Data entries
..............................
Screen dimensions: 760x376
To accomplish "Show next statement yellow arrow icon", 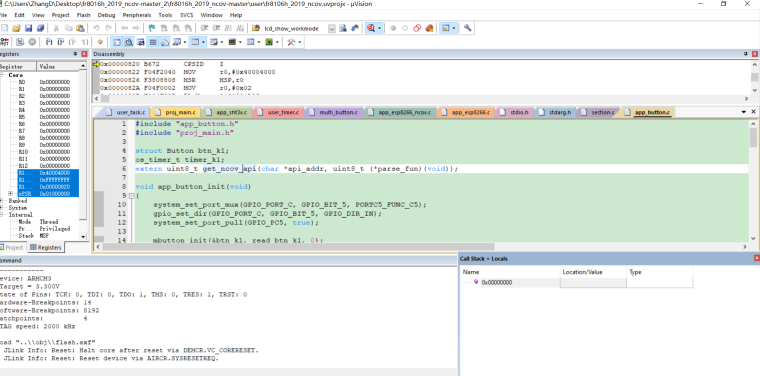I will [x=100, y=42].
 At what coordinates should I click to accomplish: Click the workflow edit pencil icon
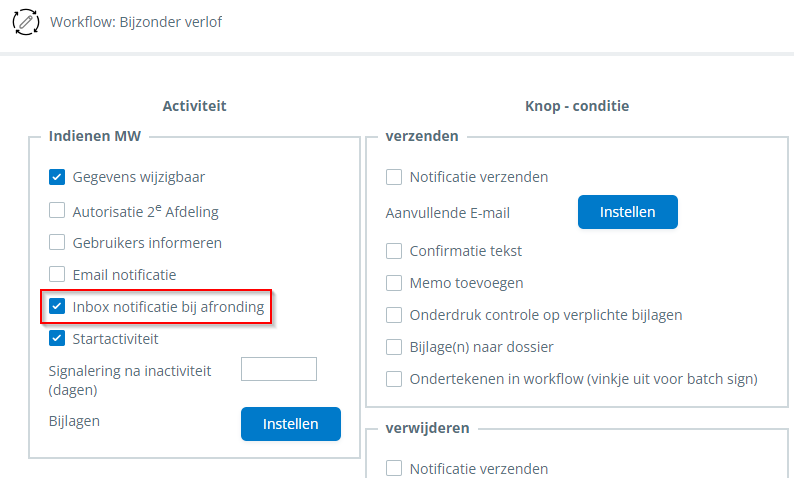[x=26, y=22]
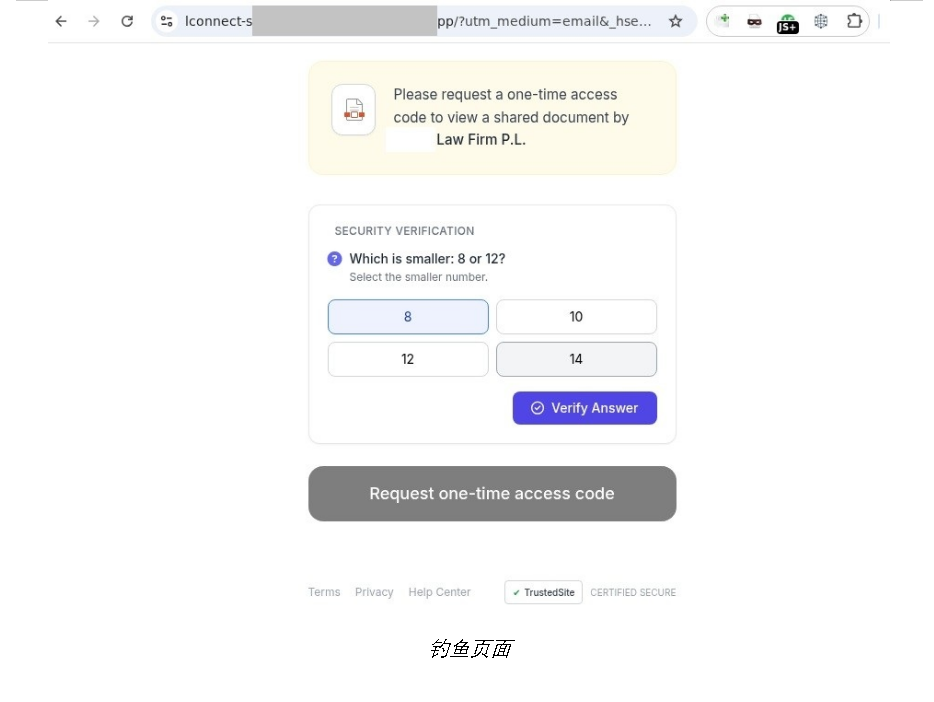Open the JS+ extension icon

click(x=787, y=24)
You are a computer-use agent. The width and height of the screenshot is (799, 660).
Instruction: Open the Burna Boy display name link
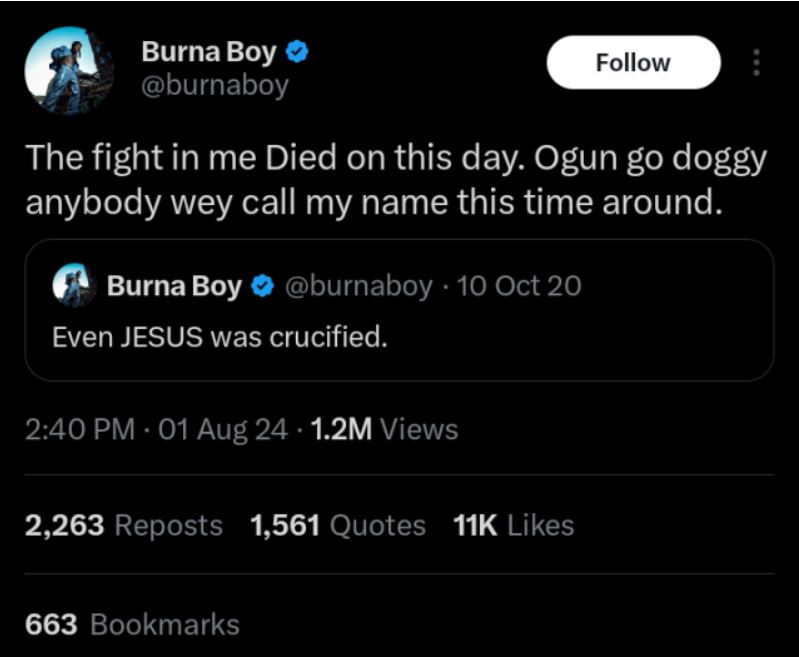point(208,52)
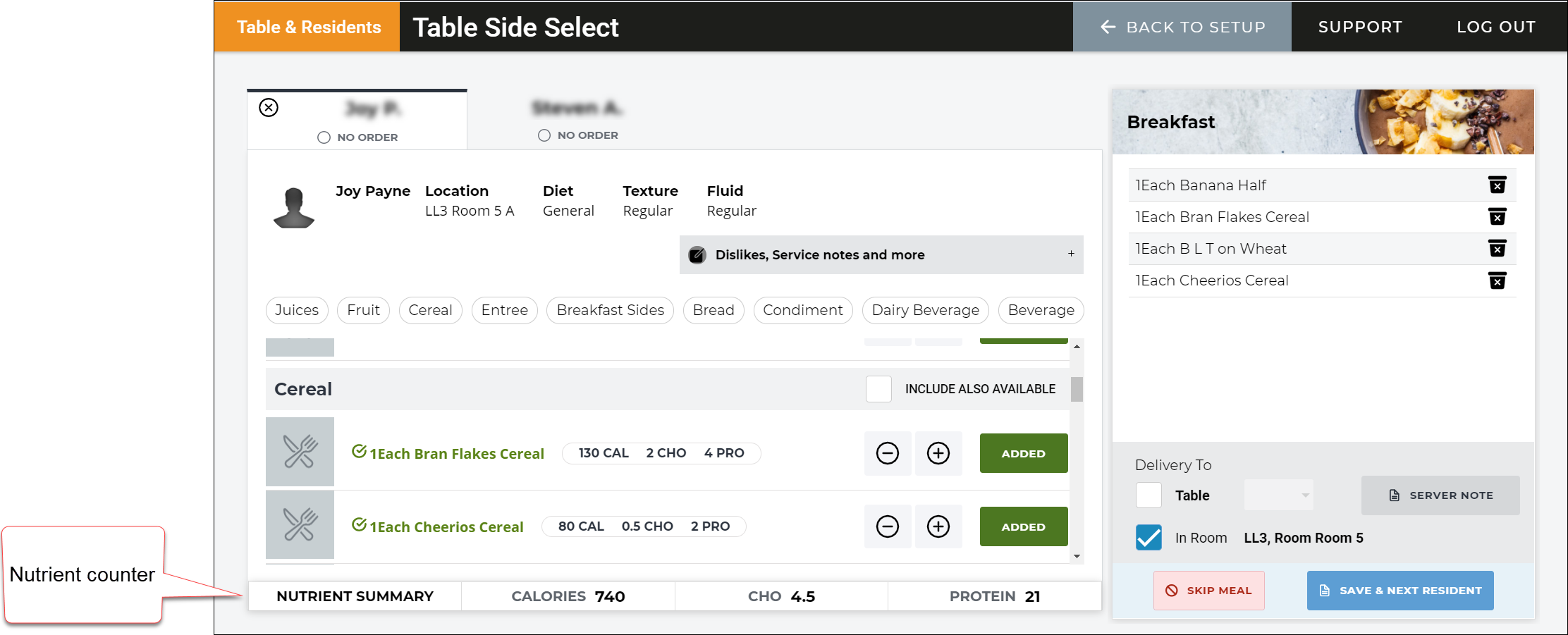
..............................
*Exercise aim:* Rewrite the lines starting at the one containing "At what coordinates" and ending at the one containing "click(x=787, y=24)", with "workflow" changed to "pipeline" and everything else kept the same. Omit the pictures from your answer.

*Output for this task:*
 At what coordinates should I click to accomplish: Click the pipeline edit pencil icon
[x=26, y=22]
Open the JS+ extension icon

click(x=787, y=24)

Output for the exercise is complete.